高い評価を得て代表作といえるものを生み出し続けている彼だが、「出演しているもの、すべてが代表作だと思っています」とキッパリ。これまでの作品がライバルになるというわけでもなく「いつも、その時の集大成をぶつけているだけ。だからこそ、前の作品がプレッシャーになることもない」と役者業への臨み方を明かす。
つかこうへいをはじめとする数々の名演出家から、「天才」とも評される草なぎ。「35歳くらいまでは、いろいろなことを考えながら、台本を何度も何度も読み込んでいました。でも今は、そんなに脚本も読み込まないですね。考えれば考えるほど、よくわからなくなっちゃうから。それよりも大事なのは早く寝て、元気に現場に行くこと! 元気があればなんでもできる。猪木イズムですよ!」と変化を口にしながら、「映画にしろ、ドラマにしろ、自分だけで作るものじゃないから。監督がいて、共演者の方がいて、スタッフの方がいて。そういった皆さんの技術があって、成り立っているもの。『碁盤斬り』にしても監督だって最高だし、出演者の方々もみんな最高じゃん! だから僕は自分のセリフだけをきちんと覚えて、その日、その場で出てくるものを大事にすればいいだけだと思っています」と何よりも大切にしているのは、周囲へのリスペクトと、ものづくりの一部であるという意識だ。

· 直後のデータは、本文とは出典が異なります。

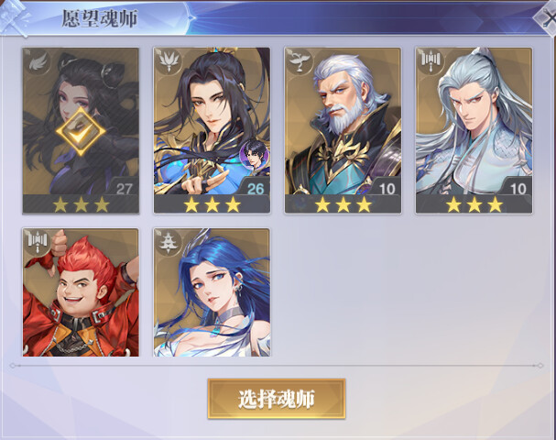The height and width of the screenshot is (440, 556).
Task: Click the lotus class icon on the black-haired man card
Action: (x=169, y=61)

映画『碁盤斬り』場面写真 (C)2024「碁盤斬り」製作委員会
「最高なキャストの方が揃っている」という『碁盤斬り』で草なぎは、半蔵松葉の大女将・お庚に扮した小泉今日子と29年ぶりの共演を果たした。「僕、キョンキョンが大好きで。キョンキョンは大恩人なんです」と目尻を下げ、「僕が20代の初めに、キョンキョンと中井貴一さんが主演を務めていた連続ドラマ(『まだ恋は始まらない』)に出させていただいて。1シーンか2シーンくらいの出演だったんですが、そこでキョンキョンが『草なぎくん、いいね』と言ってくれて! そのおかげで僕の出番が増えたんです! だから僕はキョンキョンに恩がある。それ以来お芝居の現場ではご一緒したことがなかったので、今回の完成作を観た時に僕は、キョンキョンとのシーンで涙が出てきてしまって。本番でも、ものすごく緊張してドキドキしていたのが自分でもわかりました。私もプロだから、その緊張は見えないようにしましたけれど!(笑)」とあふれる思いを吐露。

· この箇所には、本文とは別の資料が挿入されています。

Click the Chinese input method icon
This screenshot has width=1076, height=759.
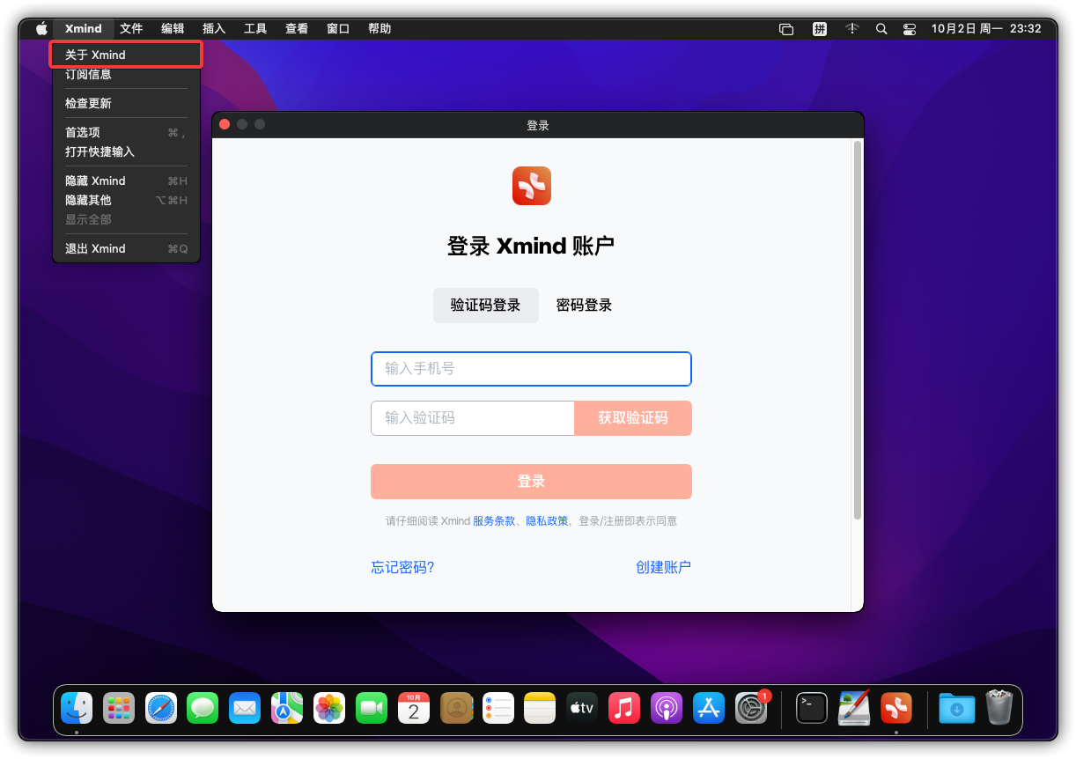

役者業のスタート地点で背中を押してくれた存在と、再び芝居をすることができた。草なぎは「ご褒美や宝物をいただいたよう」としみじみ。「小泉さんのように、僕も役者をやり続けていなければこういった巡り合わせはないわけで。そういった意味でも、本作は僕の集大成であり、代表作。ひとつの終着点とも言えるかもしれませんし、またここから新たなスタートを切れるのではないかと思っています。本作には、格之進だけではなく、僕の人生も詰まっている。役と共に旅をしてきて、ここに辿り着いた気がしています」とこれまでの道のりに思いを馳せ、晴れやかな表情を浮かべる。